High Total Body Fat Increases Risk of Postmenopausal Breast Cancer


Reducing overall body fat associated with lower levels of breast cancer markers.

A loss of overall body fat, rather than abdominal fat, is associated with lower levels of breast cancer markers, according to a new study.

Research has shown that increased levels of the blood markers testosterone and oestrogen, sex hormones, leptin, and inflammatory factors are associated with breast cancer risk.

However, studies examining these markers have had contradictory findings, with some suggesting that the markers are primarily produced in fat accumulated in the stomach, while others have shown that weight loss is associated with changes in blood levels of breast cancer markers.

In a study published in Endocrine-Related Cancer, investigators sought to assess the associations between changes in total fat and abdominal fat and changes in biomarkers for breast cancer risk.

The investigators used data from the SHAPE-2 trial of 243 postmenopausal overweight women. The intervention in the trial consisted of a loss of 5 kg to 6 kg (11 lbs to 13 lbs) either by diet only or exercise plus diet.

After 16 weeks, the investigators measured serum sex hormones, inflammatory markers, total body fat, and intra and subcutaneous abdominal fat. X-ray and MRI-based scans were used to assess changes in total and abdominal fat. The levels were then compared with those taken prior to the weight loss.

The results of the study showed that a reduction in total body fat was associated with favorable changes in free oestradiol, free testosterone, leptin, and sex hormone-binding globulin (SHBG). Loss of intra-abdominal fat was associated with a decrease in free testosterone, high-sensitivity C-reactive protein (hsCRP), and leptin, as well as an increase in SHBG.

The results of the multivariable analysis found that the best fitted model for the biomarkers free oestradiol, SHBG leptin, and adiponectin included only total body fat. Whereas free testosterone was subcutaneous abdominal fat. For Il-6 and adiponectin, only intra-abdominal fat change was important, according to the study.

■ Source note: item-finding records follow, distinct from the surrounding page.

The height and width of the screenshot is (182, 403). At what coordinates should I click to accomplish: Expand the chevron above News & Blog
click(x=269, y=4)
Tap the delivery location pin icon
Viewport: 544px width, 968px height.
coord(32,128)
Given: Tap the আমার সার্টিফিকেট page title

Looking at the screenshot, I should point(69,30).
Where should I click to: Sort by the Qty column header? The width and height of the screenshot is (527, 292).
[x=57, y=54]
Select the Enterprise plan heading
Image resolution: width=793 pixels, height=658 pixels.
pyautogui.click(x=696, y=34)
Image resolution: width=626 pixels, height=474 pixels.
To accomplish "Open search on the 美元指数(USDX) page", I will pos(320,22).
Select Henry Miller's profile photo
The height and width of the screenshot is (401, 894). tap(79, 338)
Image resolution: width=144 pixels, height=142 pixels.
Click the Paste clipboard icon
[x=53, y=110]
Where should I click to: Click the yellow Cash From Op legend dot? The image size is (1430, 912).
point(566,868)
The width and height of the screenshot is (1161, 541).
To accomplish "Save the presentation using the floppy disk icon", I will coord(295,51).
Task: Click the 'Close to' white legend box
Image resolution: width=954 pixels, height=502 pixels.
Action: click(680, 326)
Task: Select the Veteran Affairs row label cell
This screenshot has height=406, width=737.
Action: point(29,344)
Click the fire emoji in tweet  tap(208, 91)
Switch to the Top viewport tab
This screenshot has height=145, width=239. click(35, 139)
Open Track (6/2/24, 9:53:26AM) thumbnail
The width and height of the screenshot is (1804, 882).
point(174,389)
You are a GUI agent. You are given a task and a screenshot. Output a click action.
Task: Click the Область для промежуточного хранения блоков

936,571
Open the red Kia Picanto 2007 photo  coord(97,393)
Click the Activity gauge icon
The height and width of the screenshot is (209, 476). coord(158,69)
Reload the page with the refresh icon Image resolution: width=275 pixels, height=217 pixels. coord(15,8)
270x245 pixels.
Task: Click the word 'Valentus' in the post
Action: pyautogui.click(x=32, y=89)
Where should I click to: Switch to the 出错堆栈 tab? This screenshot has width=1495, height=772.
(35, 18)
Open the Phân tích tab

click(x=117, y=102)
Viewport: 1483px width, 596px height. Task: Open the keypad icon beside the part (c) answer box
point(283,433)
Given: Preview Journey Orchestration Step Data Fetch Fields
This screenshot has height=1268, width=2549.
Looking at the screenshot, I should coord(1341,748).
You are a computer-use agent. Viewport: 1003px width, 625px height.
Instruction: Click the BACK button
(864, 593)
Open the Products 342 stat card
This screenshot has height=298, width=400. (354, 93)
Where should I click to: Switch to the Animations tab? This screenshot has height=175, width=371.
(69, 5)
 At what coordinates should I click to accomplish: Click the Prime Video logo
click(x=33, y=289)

“It is known that belly fat increases the risk of several chronic diseases, independently of total body fat, but for reducing sex hormone levels total body fat seems more important,” said lead investigator Dr Evelyn Monninkhof.

Prior research has shown conflicting associations between breast cancer risk and belly fat, but in the current study, investigators used a more accurate scanning-based method to determine fat distribution rather than waist circumference.

“In our population of healthy overweight postmenopausal women, we found fat loss at different body locations was associated with changes in different types of biomarkers, known to be related to breast cancer risk,” the authors wrote.

For the study, investigators obtained 2 measurements of fat depots and biomarkers over time. Additionally, they used more accurate DEXA measurements for total body fat, as well as MRI for belly fat.

“Our next step is to find out how belly fat and total body fat can best be conquered, to identify which nutritional or physical activity programs are optimal for reducing both weight gain and breast cancer risk,” Dr Monninkhof concluded.